What is asked: Please count the lines in the data below that contain the string "height" and give only that number.

==============================

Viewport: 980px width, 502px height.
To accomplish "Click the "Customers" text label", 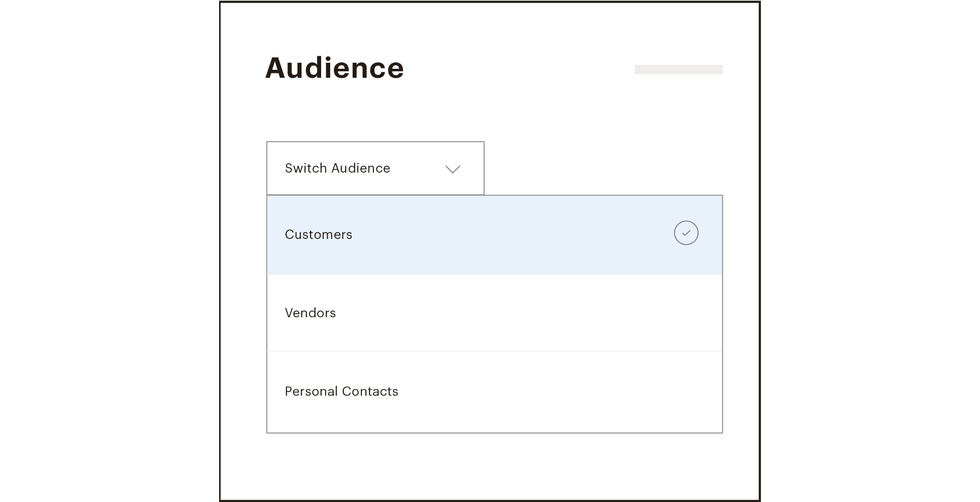I will click(x=318, y=235).
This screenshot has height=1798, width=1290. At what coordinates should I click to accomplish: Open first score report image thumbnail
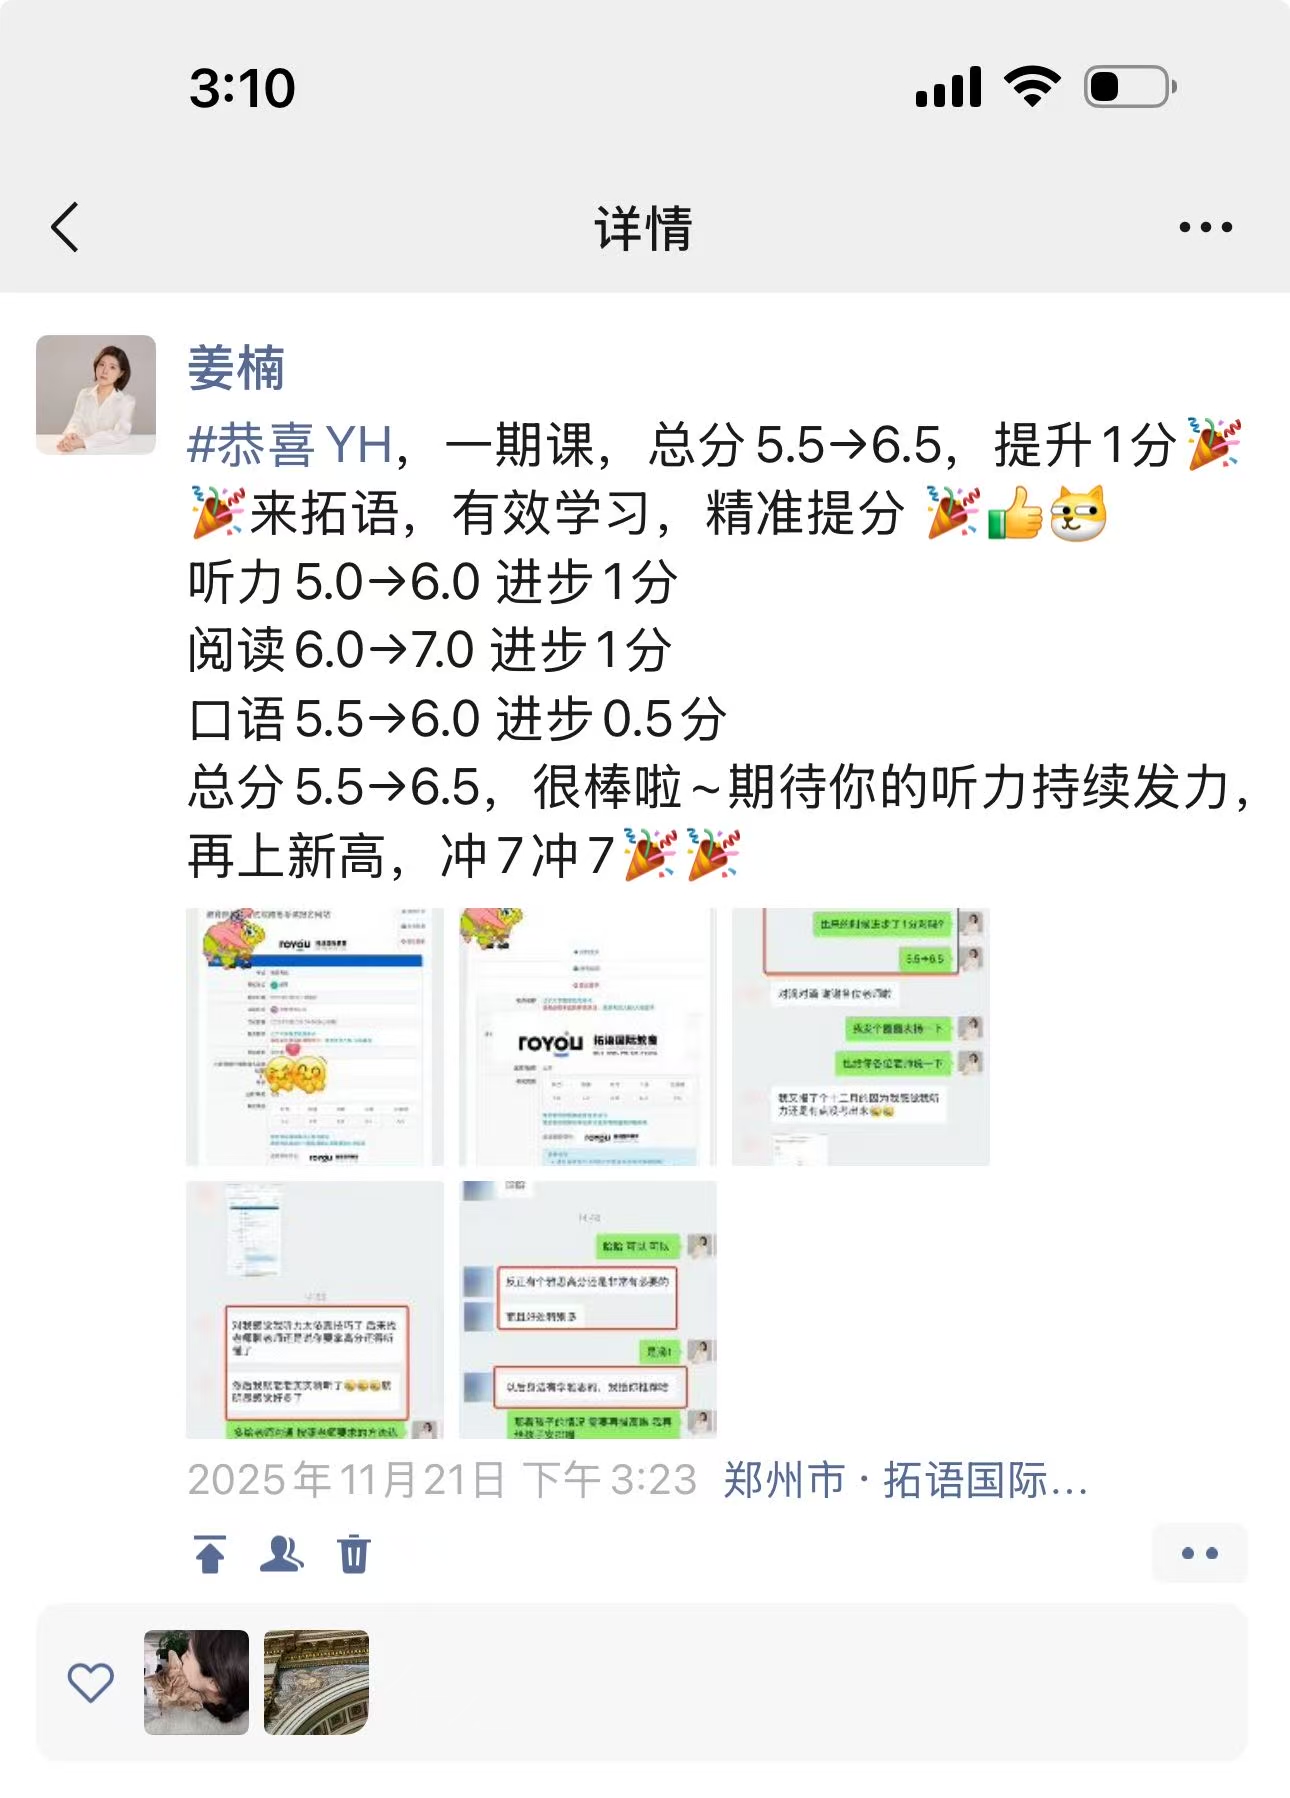tap(315, 1037)
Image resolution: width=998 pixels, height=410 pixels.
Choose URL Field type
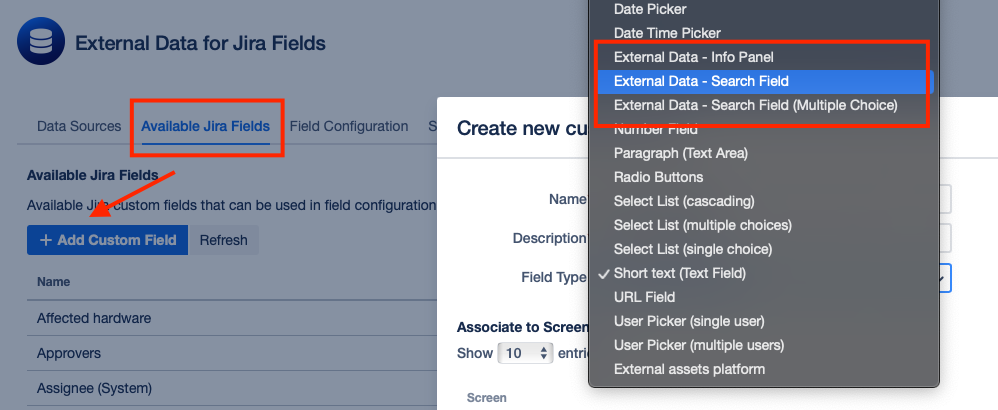pos(644,297)
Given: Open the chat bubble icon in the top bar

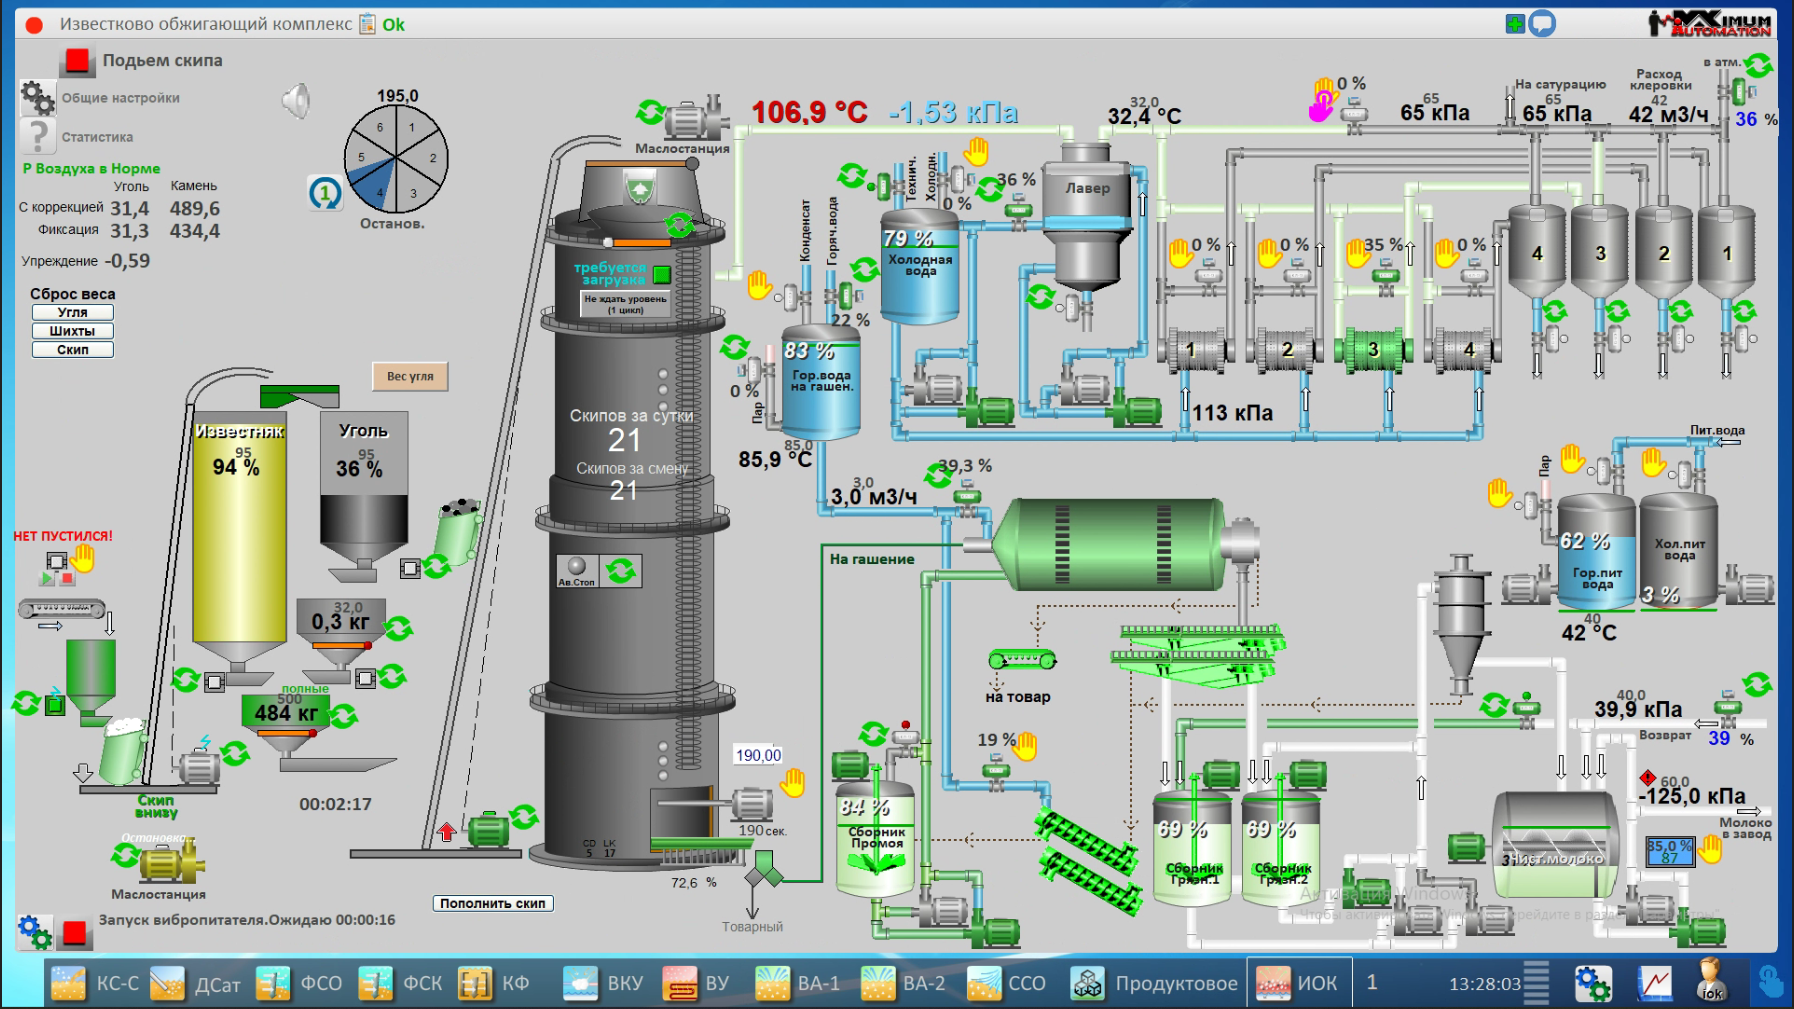Looking at the screenshot, I should coord(1543,23).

==============================

Final answer: 3